The hybrid storage device leverages the benefits of both magnetic and solid state storage without compromising the cost of the computer housing it.
The high densities of magnetic storage technology are preserved, while the exceptionally low power, high reliability and fast read/write access of advanced NAND flash technology enhance overall value at minimal additional cost. With an HHD, consumers receive a system that boots or resumes up to twice as fast as conventional HDDs, lasts 20-30 minutes longer on battery and is up to five times more reliable.
“Hybrid hard disks and Windows ReadyDrive Technology are integrated advancements that improve the performance and reliability of computers using Windows Vista, especially notebook computers,” said Mike Sievert, corporate vice president, Windows Client Marketing at Microsoft. “We are very pleased to see Samsung moving so rapidly with HHD technology to prepare for high-volume production in time for the Windows Vista launch.”
The Hybrid Hard Disk eliminates the need for the hard disk to constantly spin whenever a computer is operating on battery power, and is less susceptible to damage from jarring or being dropped since it is idle most of the time.
Every time the cache is filled, the rotating drive spins to “flush out” or transfer data from the cache, spinning only a few seconds every 10-20 minutes. The Samsung HHD architecture uses the fastest flash device on the market as cache, Samsung's OneNAND flash with 108MB/s read and 18 MB/s write data-rates.

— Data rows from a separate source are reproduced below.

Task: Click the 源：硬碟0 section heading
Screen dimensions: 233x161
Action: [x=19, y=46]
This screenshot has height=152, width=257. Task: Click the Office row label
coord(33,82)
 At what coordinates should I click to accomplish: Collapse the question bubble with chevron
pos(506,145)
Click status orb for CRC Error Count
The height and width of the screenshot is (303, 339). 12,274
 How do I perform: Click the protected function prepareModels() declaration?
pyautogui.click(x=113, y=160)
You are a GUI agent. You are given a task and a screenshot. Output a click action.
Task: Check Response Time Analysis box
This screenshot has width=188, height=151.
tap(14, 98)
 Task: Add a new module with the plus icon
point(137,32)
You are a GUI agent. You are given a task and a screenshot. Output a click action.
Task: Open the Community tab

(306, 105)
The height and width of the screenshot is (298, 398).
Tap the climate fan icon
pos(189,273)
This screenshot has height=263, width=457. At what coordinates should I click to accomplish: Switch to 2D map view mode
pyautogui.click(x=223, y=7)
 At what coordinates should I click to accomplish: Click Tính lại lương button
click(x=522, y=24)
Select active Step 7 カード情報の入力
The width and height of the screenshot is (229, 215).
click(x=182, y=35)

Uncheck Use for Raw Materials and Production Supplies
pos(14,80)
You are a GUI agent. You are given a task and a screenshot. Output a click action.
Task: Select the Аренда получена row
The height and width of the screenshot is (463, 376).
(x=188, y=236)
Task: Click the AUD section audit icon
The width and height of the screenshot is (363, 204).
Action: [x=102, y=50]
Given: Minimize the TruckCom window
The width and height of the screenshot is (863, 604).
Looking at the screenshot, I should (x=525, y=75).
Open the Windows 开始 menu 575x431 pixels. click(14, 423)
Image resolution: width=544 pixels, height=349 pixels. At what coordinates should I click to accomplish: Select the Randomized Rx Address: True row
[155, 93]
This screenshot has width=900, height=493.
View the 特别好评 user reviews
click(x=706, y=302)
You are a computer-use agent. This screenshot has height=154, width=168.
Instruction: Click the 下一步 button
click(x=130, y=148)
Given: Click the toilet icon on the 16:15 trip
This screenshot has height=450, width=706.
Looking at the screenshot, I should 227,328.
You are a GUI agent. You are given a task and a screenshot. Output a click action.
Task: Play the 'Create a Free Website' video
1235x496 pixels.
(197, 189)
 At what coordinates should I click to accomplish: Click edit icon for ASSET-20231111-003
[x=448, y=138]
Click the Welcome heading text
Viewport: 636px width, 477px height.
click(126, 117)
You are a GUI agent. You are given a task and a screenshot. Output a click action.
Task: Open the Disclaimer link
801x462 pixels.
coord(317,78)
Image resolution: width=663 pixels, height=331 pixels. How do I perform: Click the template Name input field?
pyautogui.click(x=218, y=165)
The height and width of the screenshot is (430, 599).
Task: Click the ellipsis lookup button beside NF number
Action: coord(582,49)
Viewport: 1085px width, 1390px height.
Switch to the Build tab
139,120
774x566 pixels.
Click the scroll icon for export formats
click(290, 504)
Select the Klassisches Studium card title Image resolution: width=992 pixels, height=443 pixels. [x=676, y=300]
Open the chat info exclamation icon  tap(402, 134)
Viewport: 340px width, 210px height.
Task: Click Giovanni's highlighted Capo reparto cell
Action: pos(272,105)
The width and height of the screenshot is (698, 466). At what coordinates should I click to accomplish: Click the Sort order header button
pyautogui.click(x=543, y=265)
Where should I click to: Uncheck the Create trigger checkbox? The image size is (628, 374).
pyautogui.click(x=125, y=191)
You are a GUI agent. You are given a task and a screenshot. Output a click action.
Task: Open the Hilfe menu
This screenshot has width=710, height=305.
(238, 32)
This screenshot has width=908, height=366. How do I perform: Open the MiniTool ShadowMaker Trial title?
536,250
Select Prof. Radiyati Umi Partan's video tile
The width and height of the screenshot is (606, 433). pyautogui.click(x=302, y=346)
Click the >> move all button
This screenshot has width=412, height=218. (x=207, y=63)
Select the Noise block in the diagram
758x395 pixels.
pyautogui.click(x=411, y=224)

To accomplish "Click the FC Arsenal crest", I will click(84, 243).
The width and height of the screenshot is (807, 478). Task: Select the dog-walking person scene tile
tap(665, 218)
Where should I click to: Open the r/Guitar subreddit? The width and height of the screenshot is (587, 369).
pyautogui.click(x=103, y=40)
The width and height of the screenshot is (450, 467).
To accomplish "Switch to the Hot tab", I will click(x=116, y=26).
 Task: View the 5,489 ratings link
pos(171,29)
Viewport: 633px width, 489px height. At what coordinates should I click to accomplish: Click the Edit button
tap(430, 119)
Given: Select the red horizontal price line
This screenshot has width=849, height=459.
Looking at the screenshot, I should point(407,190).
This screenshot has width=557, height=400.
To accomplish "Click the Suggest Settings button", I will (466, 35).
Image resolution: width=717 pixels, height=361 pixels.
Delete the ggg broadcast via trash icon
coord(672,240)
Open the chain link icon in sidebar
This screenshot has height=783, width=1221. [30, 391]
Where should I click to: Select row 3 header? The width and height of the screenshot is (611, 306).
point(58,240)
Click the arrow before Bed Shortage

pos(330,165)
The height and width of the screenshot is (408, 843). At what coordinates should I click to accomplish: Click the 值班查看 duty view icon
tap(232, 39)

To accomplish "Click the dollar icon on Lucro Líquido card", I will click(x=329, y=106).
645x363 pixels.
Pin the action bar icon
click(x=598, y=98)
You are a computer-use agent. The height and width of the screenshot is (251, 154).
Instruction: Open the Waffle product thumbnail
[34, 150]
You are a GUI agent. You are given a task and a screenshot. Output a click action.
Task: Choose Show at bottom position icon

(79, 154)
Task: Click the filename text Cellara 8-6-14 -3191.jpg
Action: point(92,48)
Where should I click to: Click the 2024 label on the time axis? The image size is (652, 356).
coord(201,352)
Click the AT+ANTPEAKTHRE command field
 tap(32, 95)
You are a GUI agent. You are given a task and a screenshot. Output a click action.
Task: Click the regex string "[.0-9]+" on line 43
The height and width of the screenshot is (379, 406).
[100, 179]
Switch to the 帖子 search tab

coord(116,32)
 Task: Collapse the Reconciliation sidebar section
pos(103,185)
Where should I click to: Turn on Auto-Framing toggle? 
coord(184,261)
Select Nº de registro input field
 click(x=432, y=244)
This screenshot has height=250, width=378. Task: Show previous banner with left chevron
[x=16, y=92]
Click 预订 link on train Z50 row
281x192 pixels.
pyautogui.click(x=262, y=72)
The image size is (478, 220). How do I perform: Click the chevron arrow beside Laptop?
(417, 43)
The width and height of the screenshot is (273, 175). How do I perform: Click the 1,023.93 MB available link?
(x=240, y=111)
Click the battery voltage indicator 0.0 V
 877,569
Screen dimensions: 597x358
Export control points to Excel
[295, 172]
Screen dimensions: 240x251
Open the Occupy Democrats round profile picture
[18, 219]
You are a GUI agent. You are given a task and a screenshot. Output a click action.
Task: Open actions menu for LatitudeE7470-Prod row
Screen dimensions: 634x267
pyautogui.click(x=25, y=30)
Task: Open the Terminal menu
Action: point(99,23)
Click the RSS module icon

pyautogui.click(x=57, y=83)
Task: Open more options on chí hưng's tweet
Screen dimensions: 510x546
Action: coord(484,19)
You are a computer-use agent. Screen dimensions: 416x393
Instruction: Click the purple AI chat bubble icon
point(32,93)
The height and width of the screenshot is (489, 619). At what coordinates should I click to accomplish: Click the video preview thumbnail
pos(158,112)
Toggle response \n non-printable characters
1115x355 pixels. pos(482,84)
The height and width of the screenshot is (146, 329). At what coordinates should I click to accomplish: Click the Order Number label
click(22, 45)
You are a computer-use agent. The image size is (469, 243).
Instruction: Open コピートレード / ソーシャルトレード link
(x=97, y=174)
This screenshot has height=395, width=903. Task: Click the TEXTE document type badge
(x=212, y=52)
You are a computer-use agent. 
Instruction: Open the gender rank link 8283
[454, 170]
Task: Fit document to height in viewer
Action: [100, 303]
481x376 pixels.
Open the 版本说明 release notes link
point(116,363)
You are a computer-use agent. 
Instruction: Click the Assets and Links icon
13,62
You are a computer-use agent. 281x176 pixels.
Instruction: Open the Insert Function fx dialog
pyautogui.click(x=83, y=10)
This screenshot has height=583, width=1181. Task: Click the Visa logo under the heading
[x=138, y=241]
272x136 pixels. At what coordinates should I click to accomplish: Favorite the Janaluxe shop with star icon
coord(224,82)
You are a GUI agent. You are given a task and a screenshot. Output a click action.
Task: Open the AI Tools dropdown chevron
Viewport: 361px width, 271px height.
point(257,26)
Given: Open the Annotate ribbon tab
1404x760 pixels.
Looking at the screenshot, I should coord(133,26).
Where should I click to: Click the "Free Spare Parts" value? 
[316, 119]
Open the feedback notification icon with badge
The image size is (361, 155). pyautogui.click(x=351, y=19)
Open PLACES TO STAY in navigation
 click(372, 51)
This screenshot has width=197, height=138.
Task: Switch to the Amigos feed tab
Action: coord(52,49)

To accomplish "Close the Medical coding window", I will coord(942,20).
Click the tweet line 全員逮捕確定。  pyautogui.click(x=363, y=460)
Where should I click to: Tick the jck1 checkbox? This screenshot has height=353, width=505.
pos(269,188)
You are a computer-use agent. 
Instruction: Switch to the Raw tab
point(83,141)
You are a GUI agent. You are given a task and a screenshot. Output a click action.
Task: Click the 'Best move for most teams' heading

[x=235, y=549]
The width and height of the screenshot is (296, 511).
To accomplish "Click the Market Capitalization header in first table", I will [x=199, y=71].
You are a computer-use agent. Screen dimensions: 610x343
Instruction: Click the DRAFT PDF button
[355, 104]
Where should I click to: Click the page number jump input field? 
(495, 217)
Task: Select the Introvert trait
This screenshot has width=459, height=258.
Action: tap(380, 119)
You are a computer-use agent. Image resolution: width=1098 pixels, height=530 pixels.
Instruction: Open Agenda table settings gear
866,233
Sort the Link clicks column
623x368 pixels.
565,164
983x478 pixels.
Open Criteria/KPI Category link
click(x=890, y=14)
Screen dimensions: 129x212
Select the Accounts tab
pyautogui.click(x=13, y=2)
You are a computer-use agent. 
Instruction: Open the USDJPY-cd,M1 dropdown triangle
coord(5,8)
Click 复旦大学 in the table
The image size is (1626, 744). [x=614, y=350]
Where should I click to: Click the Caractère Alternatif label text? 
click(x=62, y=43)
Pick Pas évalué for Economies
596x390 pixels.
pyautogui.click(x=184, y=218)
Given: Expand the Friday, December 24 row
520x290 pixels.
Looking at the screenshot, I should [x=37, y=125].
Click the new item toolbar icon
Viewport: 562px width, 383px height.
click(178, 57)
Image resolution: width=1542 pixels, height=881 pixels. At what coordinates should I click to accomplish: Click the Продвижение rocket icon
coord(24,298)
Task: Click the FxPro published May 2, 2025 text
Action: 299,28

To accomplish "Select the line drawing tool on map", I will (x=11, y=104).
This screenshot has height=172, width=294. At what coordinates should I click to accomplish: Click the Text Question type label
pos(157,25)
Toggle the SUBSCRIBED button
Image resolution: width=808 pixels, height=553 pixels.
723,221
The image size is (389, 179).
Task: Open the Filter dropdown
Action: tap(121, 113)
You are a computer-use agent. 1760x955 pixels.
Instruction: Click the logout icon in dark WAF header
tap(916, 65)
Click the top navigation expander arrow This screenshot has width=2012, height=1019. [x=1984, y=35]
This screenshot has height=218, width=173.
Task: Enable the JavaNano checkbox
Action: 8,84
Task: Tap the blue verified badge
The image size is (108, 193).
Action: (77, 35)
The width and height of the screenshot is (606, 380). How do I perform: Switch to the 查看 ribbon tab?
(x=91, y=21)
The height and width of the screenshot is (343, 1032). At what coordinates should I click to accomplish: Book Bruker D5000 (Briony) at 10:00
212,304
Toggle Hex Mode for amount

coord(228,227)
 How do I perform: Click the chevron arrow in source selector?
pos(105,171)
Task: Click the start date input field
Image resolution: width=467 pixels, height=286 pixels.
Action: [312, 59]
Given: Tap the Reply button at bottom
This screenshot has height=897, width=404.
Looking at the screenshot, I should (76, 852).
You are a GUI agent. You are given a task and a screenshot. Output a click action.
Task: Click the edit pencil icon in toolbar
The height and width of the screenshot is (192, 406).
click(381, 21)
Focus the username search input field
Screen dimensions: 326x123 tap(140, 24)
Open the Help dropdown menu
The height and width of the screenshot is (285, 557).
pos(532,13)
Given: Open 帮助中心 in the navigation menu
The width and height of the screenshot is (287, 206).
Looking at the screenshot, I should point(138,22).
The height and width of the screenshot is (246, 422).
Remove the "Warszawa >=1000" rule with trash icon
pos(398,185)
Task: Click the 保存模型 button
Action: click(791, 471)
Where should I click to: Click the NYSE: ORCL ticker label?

The functionality of the H-HHD is automated by the high performance HDD SOC which supports 3.0G Native Command Queuing SATA and an OneNAND TM interface. The HHD saves between eight and 25 seconds of boot-up time and extends battery life by about 8-10 percent depending on the model of computer.
In addition, the HHD allows PC manufacturers to deploy value-added features, such as direct media experiences with instant-boot functionality and accelerated processing for specified applications .
Samsung will sample its HHD with customers beginning next quarter and it will ship in large quantities by January, in conjunction with the Windows Vista rollout.